* _THE EXERCISE_
Reproduce verbatim everything in the rows below, from the line containing "Where should I click to: Click" down to the line containing "click(203, 168)", both included.

==== DATA SUPPLIED

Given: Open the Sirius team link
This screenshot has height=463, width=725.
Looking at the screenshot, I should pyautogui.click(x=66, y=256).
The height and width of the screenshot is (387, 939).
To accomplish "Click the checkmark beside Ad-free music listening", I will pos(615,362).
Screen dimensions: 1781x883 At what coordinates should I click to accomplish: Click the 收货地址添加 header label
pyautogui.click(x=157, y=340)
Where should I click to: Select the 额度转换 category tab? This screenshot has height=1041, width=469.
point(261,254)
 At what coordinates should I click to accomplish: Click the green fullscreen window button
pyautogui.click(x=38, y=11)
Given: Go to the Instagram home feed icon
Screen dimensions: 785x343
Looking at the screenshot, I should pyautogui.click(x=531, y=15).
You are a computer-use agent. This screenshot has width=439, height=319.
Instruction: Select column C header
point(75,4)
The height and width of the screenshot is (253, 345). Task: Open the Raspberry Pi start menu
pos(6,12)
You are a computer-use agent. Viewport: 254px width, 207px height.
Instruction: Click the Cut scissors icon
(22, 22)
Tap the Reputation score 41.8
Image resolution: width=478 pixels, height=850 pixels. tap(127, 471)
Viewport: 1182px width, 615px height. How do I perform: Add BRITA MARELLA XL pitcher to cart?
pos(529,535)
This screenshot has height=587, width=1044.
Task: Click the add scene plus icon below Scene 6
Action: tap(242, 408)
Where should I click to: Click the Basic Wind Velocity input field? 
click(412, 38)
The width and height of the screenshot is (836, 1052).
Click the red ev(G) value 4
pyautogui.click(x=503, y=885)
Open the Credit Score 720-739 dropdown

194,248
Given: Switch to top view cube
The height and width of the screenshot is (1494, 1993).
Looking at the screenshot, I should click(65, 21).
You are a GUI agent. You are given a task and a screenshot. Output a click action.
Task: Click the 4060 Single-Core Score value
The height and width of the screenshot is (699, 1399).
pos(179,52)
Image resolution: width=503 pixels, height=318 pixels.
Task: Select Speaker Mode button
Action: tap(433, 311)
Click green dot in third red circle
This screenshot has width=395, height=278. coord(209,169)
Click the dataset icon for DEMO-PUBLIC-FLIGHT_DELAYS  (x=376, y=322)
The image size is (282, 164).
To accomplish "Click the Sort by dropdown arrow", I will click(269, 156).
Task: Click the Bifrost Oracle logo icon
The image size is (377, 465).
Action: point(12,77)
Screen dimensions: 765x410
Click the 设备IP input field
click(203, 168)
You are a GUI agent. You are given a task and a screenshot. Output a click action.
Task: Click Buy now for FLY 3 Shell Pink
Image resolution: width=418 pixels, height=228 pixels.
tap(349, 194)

========

* _ANSWER IN FULL_
Where should I click to: Click the Basic Wind Velocity input field? 
click(412, 38)
The width and height of the screenshot is (836, 1052).
Click the red ev(G) value 4
pyautogui.click(x=503, y=885)
Open the Credit Score 720-739 dropdown

194,248
Given: Switch to top view cube
The height and width of the screenshot is (1494, 1993).
Looking at the screenshot, I should click(65, 21).
You are a GUI agent. You are given a task and a screenshot. Output a click action.
Task: Click the 4060 Single-Core Score value
The height and width of the screenshot is (699, 1399).
pos(179,52)
Image resolution: width=503 pixels, height=318 pixels.
Task: Select Speaker Mode button
Action: tap(433, 311)
Click green dot in third red circle
This screenshot has width=395, height=278. coord(209,169)
Click the dataset icon for DEMO-PUBLIC-FLIGHT_DELAYS  (x=376, y=322)
The image size is (282, 164).
To accomplish "Click the Sort by dropdown arrow", I will click(269, 156).
Task: Click the Bifrost Oracle logo icon
The image size is (377, 465).
Action: point(12,77)
Screen dimensions: 765x410
Click the 设备IP input field
click(203, 168)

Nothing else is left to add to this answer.